The results were “quite dramatic,” reports Paul Gertler, Ph.D., Professor of Economics at the University of California Berkeley who led the evaluation of Argentina’s plan. The assessment found a 32 percent reduction in stillbirths, a 23 percent reduction in low birth weight babies, and a 74 percent reduction in hospital neonatal mortality for RBF program service users. The statistics were all confirmed by examining 300,000 birth certificates, a much larger sample than available ever before for other RBF evaluations.

Based on these results, Argentina’s RBF program has been expanded to include other health issues, including adolescent health, teen pregnancy and other women’s health issues.
RBF in detail
RBF is an umbrella term that encompasses many different kinds of interventions. The formal definition of RBF is that it “covers cash or non-monetary transfers to a national or sub-national government, manager, provider, payer or consumer of health services after predefined results have been attained and verified. Payment is conditional on measureable actions being taken.”
Afghanistan was the first recipient of an HRITF grant in 2007. Now, three quarters of the projects are located in Africa and another 13 percent in South Asia. The remaining projects are in Latin America and the Caribbean, East Asia and the Pacific, the Middle East and North Africa, and East and Central Asia. Three countries — Sierra Leone, Burundi and Rwanda — have nationwide RBF programs.
 
Rwanda, Burundi, Nigeria, Cameroon, Zimbabwe, and Zambia are all examples where RBF approaches have contributed to significant advances in coverage and quality of maternal and child health services. As an added benefit, these grants have helped to make health systems more accountable by shifting the focus to measureable results.
 
RBF is a comprehensive health system reform that if well designed and supervised can help address challenges in the health system by:
  • Using rigorous verification to make health systems more efficient, and transparent.
  • Addressing key bottlenecks in the system, such as prioritization and purchasing, autonomy and resources for frontline health workers.
  • Fostering a cultural change that empowers frontline staff and makes them more accountable.

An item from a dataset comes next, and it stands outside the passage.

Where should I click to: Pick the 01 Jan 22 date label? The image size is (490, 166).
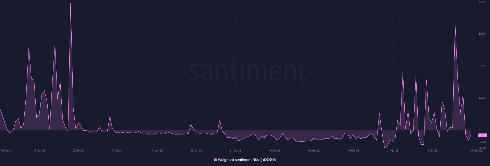pyautogui.click(x=157, y=150)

  • Addresses financial barriers by using vouchers or removing user fees to enable access to maternal and child health services.
  • Improving health equity by reaching the most vulnerable through targeting
Monitoring and evaluation are an integral part of RBF projects. All HRITF-funded programs have rigorous impact evaluations to assess the impact of RBF and to see which design factors cause specific achievements. This makes it possible to identify what works and what doesn’t. For example a design flaw in the Democratic Republic of Congo’s pilot RBF program was identified and is informing the technical design of a new RBF program.
 
Sharing global knowledge on RBF
HRITF shares knowledge from RBF programs widely, via traditional and digital tools, including for example via Facebook, seminars and the website rbfhealth.org. The All Things RBF blog also provides a place to engage RBF practitioners around the world to share and discuss their experiences.
Based on these results, the next phase will focus on supporting countries scaling up the successful pilot programs.
Health experts and policy makers are beginning to look beyond health for other areas where RBF could be applied. One such area is education, where a system of incentives might be used to keep young girls in school, preparing them for a useful occupation and, at the same time, discouraging child marriages and preventing teen pregnancy.